■ What to work on: The lines to transcribe begin with the one containing "Task: Click the Sales Tax column sort arrows" and end with the last line below; reproduce them exactly, without the pictures.

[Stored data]

Content starts

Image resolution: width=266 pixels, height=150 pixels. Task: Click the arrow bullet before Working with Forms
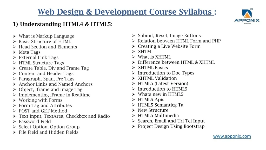15,100
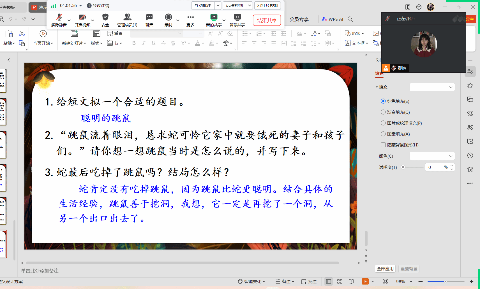Image resolution: width=480 pixels, height=289 pixels.
Task: Open the 会员专享 menu tab
Action: [299, 19]
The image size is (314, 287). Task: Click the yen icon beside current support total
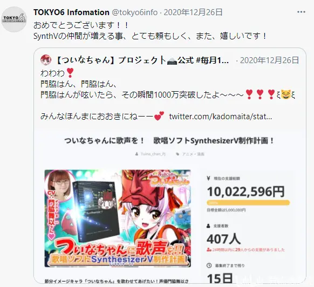208,178
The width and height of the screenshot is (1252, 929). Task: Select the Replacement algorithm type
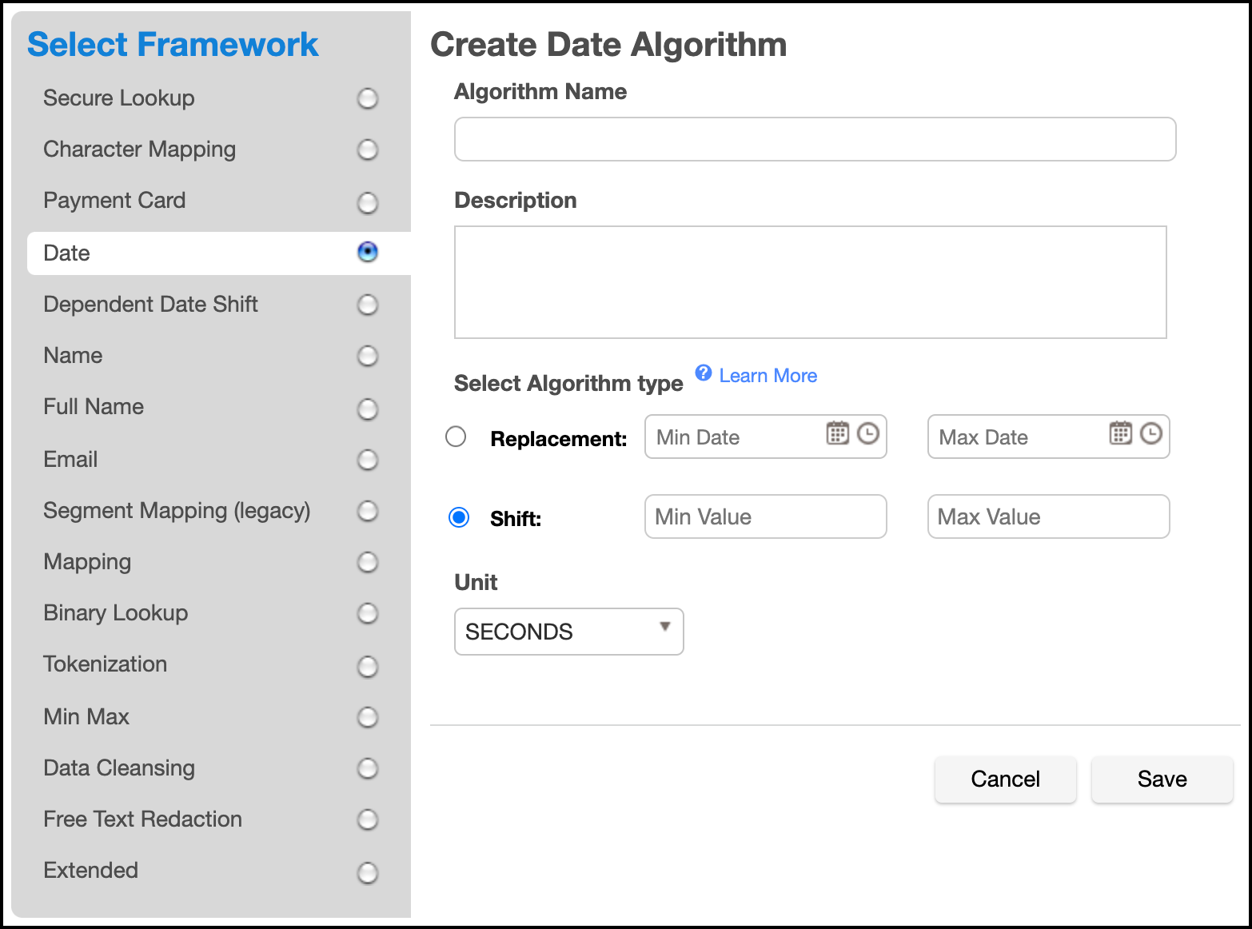pos(456,437)
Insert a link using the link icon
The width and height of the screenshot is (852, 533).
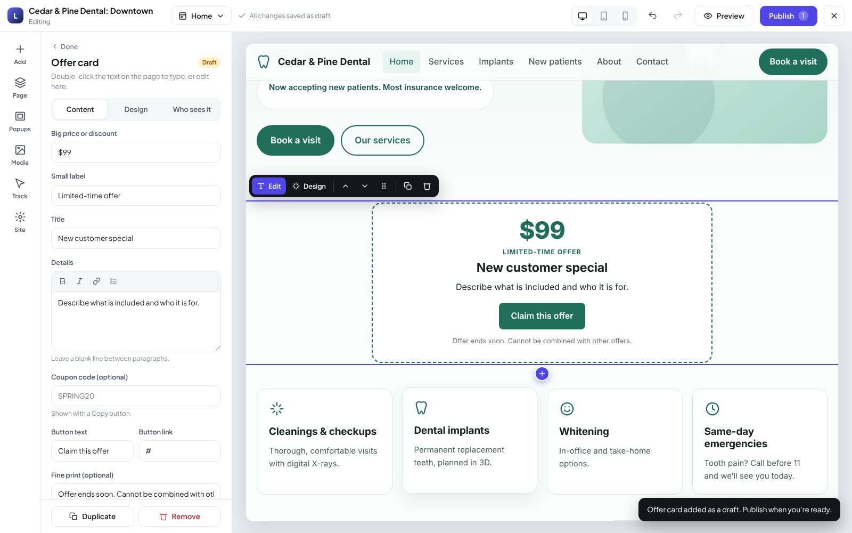click(x=96, y=281)
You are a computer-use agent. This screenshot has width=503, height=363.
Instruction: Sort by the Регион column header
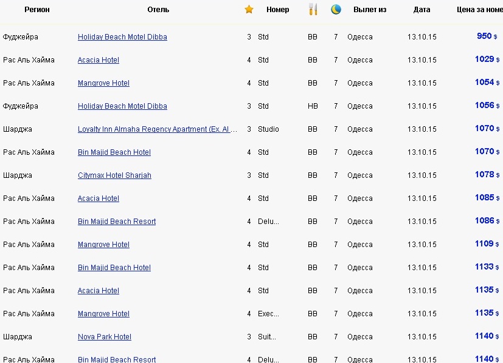click(37, 10)
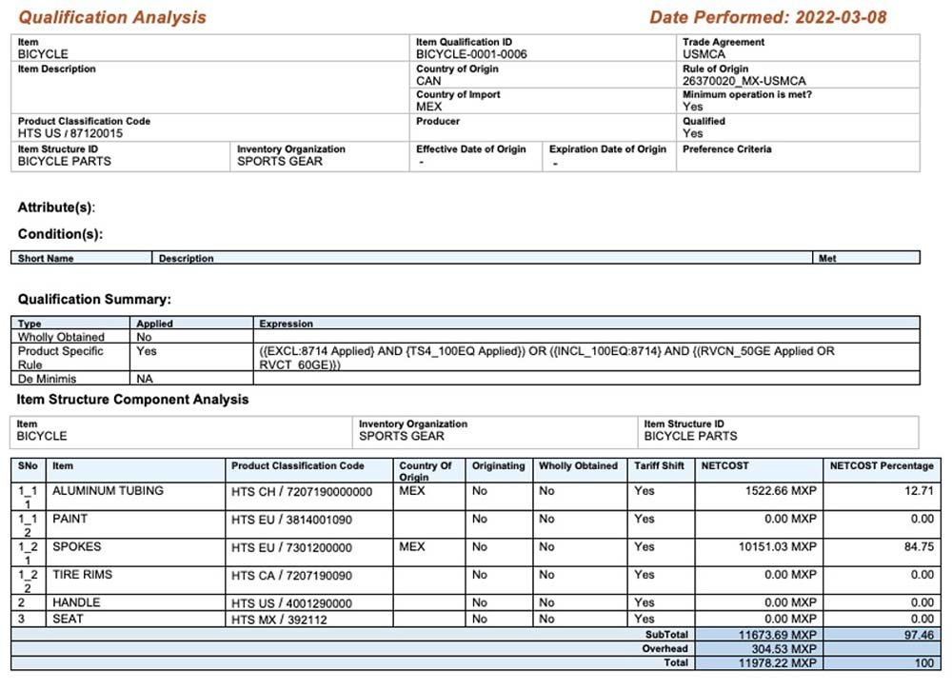
Task: Click Product Classification Code HTS US / 87120015
Action: pyautogui.click(x=70, y=133)
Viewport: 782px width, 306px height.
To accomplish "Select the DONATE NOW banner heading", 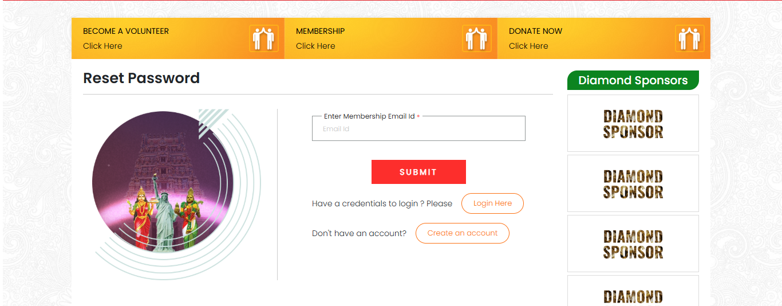I will [535, 31].
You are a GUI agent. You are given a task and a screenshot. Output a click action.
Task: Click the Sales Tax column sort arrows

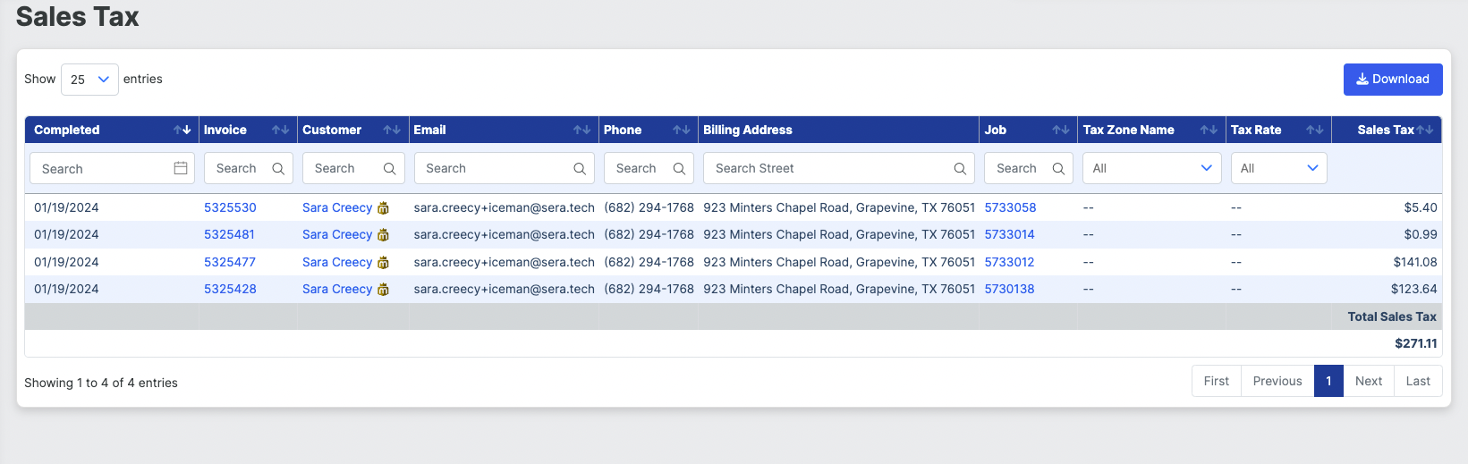coord(1425,130)
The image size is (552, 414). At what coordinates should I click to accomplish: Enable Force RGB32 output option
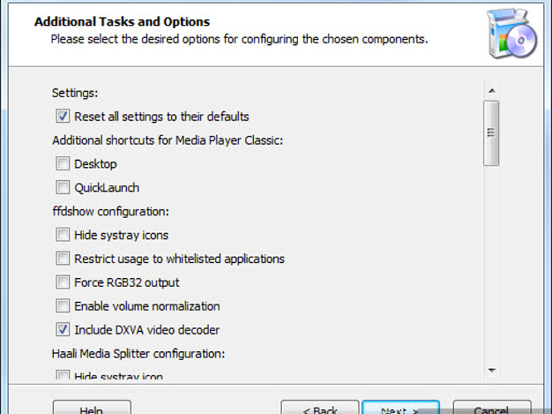[63, 282]

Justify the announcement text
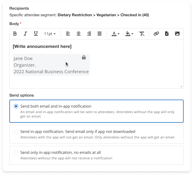click(100, 34)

Content ends

■ Output for this exercise:
Task: Click the Sales Tax column sort arrows

coord(1425,130)
The image size is (552, 414). At what coordinates should I click to accomplish: Enable Force RGB32 output option
[63, 282]

Justify the announcement text
click(100, 34)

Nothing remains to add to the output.